Write out every line of the entries below as a JSON list of strings, one string per line, skipping blank lines. Leave the pictures out.

----------

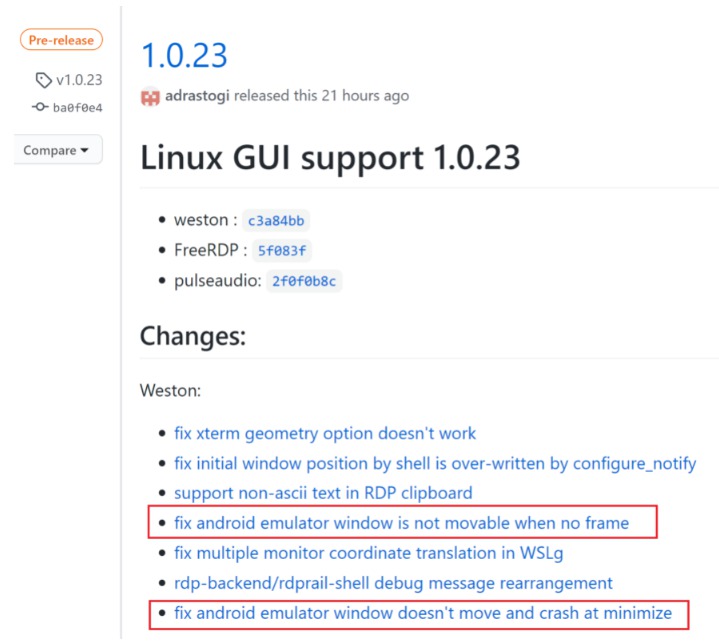
Task: Open the v1.0.23 tag link
Action: coord(79,80)
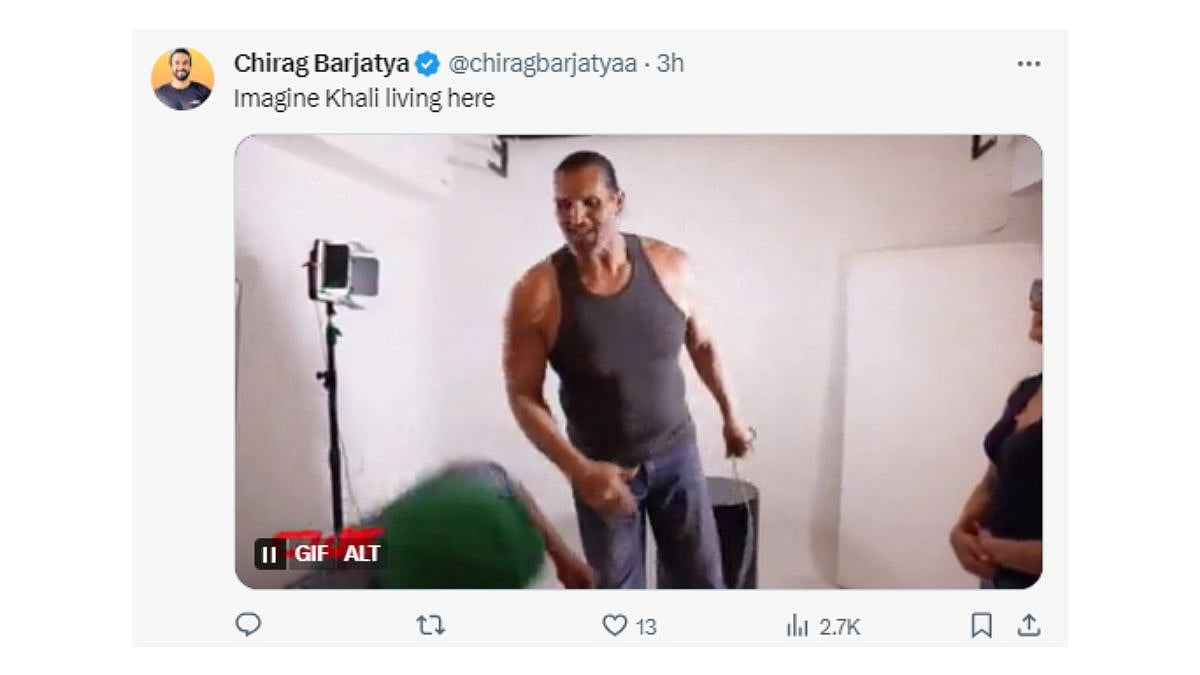Repost this tweet using the retweet icon
The width and height of the screenshot is (1200, 675).
[430, 625]
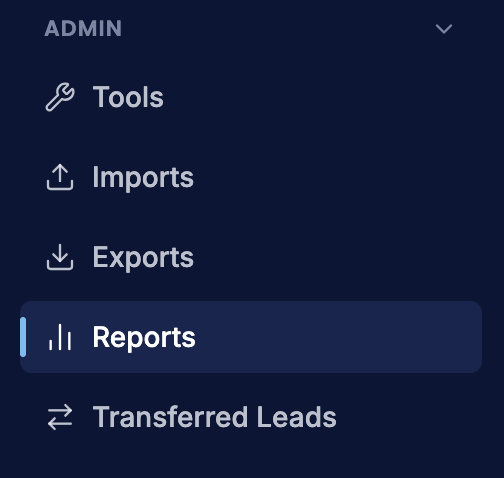504x478 pixels.
Task: Click the word Leads in Transferred Leads
Action: pyautogui.click(x=297, y=417)
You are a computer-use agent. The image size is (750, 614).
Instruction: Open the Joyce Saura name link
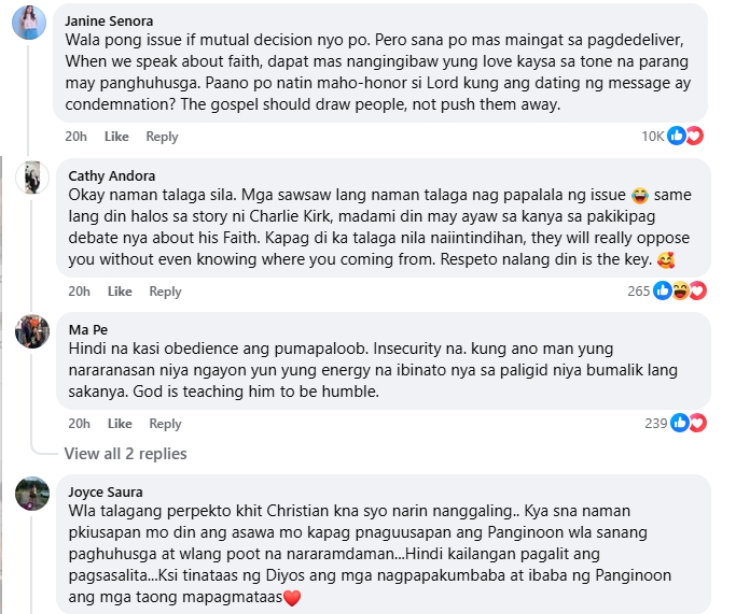[x=105, y=491]
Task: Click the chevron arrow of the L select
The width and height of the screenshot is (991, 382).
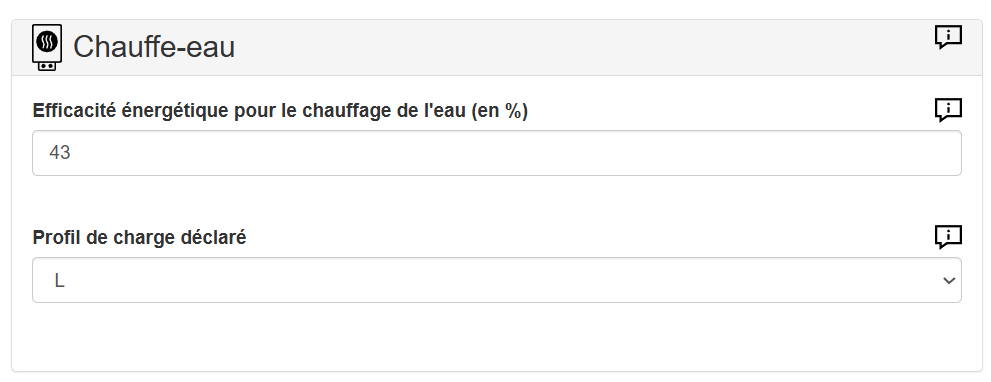Action: (x=949, y=281)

----------

WRITTEN RESPONSE
[
  "Task: Open the v1.0.23 tag link",
  "Action: coord(79,80)",
  "Repost this tweet using the retweet icon",
  "The width and height of the screenshot is (1200, 675).",
  "[430, 625]",
  "504x478 pixels.",
  "Task: Click the word Leads in Transferred Leads",
  "Action: pyautogui.click(x=297, y=417)",
  "You are a computer-use agent. The image size is (750, 614).",
  "Instruction: Open the Joyce Saura name link",
  "[x=105, y=491]",
  "Task: Click the chevron arrow of the L select",
  "The width and height of the screenshot is (991, 382).",
  "Action: (x=949, y=281)"
]